# Brief:
Only lines with the string "Collapse" matter here; gather them from the material below.

════════════════

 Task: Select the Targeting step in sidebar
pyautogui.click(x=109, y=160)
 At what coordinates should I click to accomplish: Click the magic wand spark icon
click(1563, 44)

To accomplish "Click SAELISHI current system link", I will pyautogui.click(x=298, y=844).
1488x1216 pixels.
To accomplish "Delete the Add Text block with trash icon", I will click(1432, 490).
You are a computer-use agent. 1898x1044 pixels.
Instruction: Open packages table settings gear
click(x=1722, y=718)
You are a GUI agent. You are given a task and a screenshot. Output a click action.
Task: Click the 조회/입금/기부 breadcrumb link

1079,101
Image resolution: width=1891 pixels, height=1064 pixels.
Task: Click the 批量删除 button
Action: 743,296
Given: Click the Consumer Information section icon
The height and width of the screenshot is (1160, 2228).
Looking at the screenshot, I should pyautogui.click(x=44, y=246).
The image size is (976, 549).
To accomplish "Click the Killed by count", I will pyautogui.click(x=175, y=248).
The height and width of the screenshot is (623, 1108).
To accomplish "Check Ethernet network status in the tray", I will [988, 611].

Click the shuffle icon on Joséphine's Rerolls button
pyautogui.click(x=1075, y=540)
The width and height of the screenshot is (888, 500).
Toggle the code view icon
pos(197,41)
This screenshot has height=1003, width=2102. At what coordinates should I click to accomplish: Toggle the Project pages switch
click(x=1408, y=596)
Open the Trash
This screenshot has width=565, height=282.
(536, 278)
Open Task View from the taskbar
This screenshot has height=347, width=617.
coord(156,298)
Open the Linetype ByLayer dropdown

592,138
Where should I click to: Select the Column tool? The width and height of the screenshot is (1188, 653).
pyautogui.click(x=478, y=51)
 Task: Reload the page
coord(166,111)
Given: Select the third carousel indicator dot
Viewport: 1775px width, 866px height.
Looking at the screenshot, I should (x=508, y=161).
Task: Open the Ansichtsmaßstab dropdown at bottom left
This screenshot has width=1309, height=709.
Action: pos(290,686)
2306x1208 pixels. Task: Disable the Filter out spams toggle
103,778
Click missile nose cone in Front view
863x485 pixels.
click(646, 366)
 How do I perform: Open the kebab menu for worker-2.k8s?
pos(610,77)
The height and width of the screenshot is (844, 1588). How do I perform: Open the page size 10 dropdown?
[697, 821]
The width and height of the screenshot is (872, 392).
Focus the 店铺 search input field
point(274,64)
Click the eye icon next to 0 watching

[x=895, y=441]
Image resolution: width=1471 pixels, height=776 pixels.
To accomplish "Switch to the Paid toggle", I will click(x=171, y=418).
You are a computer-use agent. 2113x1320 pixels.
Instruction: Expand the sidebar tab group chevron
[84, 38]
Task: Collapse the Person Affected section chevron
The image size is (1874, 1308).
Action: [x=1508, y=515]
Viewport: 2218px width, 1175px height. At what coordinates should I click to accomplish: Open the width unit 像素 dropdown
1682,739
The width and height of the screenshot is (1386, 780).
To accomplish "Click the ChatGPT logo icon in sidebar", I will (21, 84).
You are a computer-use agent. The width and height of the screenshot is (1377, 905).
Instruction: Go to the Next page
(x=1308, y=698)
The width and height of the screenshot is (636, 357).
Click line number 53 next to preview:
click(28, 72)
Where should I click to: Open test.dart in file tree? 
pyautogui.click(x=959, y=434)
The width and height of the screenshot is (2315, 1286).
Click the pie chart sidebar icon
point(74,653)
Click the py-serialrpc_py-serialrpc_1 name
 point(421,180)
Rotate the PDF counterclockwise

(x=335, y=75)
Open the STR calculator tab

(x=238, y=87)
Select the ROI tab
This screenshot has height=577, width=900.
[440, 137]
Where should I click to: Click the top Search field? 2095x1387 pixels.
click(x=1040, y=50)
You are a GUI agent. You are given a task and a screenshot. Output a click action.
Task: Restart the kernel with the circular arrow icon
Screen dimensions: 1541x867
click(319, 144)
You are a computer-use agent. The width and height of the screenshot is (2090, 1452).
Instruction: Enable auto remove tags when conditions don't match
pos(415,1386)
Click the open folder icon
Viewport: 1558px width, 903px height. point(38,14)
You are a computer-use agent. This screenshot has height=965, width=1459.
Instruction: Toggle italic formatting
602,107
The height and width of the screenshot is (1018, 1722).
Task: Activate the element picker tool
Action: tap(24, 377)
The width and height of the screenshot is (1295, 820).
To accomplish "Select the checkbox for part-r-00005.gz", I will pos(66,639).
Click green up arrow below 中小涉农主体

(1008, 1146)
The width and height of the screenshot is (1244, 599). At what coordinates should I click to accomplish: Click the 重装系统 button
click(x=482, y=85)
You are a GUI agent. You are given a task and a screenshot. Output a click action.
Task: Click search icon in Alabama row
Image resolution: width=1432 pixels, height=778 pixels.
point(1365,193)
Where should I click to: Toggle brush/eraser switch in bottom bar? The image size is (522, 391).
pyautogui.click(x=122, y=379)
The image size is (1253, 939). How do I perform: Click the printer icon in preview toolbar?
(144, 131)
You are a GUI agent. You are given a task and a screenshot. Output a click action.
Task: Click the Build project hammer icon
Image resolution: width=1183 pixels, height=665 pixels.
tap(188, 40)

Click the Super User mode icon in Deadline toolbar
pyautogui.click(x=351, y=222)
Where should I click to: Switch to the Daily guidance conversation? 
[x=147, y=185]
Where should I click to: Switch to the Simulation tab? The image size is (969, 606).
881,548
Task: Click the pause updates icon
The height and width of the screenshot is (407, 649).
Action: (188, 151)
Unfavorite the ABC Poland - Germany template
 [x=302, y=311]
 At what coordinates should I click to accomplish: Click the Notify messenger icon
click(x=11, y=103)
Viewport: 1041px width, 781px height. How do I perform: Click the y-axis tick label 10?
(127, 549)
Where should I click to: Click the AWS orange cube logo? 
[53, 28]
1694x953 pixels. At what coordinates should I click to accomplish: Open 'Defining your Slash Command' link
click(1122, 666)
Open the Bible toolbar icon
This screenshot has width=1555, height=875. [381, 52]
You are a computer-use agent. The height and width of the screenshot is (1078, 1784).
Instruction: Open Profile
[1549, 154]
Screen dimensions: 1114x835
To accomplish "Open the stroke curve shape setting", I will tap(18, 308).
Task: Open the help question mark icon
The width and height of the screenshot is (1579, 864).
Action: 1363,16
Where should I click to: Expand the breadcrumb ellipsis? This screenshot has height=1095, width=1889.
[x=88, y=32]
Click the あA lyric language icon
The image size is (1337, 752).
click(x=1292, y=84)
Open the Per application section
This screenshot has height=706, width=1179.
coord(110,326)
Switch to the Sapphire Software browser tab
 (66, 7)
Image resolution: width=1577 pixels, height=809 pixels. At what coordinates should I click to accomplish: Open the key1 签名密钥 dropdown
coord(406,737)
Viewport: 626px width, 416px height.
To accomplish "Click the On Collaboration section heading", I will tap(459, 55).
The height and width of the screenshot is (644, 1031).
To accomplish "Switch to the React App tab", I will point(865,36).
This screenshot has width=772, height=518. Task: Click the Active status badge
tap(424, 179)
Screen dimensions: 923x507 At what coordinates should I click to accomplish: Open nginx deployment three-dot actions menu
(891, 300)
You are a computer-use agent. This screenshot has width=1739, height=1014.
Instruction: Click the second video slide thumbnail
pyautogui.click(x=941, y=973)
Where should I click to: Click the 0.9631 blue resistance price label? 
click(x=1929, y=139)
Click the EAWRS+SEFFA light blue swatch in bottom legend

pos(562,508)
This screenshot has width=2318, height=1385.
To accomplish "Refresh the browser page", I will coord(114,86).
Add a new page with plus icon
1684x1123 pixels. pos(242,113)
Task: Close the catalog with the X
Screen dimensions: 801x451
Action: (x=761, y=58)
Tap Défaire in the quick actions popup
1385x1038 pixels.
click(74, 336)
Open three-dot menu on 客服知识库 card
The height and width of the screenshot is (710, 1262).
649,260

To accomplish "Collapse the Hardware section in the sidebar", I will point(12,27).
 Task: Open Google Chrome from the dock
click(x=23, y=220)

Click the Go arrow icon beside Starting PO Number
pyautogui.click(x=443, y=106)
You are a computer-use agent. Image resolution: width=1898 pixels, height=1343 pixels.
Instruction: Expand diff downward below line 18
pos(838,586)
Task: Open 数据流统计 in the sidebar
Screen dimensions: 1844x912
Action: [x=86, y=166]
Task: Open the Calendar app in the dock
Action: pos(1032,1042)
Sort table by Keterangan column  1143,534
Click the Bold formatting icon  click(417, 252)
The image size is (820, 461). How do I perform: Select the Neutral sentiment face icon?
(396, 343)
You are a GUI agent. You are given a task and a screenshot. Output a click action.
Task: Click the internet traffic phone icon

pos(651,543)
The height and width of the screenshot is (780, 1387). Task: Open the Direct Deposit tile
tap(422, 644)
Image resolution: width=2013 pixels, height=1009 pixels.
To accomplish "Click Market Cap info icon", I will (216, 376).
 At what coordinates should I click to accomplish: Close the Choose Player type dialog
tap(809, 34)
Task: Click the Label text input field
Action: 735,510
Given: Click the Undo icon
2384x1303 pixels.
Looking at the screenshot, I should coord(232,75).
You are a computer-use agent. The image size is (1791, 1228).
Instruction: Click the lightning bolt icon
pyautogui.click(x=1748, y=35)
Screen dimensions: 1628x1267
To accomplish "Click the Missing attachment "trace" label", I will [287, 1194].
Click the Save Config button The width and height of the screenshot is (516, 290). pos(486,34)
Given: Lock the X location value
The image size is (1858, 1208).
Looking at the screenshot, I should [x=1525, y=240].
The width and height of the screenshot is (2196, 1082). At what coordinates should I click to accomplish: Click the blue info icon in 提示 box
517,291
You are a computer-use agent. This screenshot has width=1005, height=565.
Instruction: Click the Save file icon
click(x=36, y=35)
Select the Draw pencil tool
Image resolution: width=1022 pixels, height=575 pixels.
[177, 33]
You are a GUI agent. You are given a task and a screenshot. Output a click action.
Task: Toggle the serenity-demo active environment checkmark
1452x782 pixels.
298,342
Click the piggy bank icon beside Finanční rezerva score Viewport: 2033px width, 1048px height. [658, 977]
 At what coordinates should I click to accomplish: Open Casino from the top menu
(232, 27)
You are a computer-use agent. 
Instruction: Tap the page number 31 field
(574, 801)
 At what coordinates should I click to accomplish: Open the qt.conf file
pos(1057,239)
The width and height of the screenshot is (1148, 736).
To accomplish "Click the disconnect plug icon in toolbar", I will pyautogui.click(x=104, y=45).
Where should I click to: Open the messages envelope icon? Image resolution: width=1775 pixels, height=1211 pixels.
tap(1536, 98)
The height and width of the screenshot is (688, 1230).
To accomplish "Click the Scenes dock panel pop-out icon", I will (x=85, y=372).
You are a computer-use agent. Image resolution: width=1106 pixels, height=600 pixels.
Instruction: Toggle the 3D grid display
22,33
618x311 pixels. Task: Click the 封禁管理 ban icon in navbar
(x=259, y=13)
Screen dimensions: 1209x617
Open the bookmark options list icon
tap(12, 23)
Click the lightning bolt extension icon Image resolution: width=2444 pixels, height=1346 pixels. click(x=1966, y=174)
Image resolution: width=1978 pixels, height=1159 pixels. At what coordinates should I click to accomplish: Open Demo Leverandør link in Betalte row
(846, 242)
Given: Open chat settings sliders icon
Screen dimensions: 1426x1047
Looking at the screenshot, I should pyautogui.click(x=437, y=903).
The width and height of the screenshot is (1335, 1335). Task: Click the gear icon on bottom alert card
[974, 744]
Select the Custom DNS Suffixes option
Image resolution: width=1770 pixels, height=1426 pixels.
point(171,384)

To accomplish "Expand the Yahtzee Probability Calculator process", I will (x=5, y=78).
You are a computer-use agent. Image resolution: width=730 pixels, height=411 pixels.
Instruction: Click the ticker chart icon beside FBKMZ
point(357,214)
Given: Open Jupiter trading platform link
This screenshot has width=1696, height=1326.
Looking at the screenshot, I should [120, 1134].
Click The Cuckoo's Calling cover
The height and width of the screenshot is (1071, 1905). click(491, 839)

════════════════

# Your solution:
Task: Collapse the Person Affected section chevron
To accomplish "Collapse the Hardware section in the sidebar", I will point(12,27).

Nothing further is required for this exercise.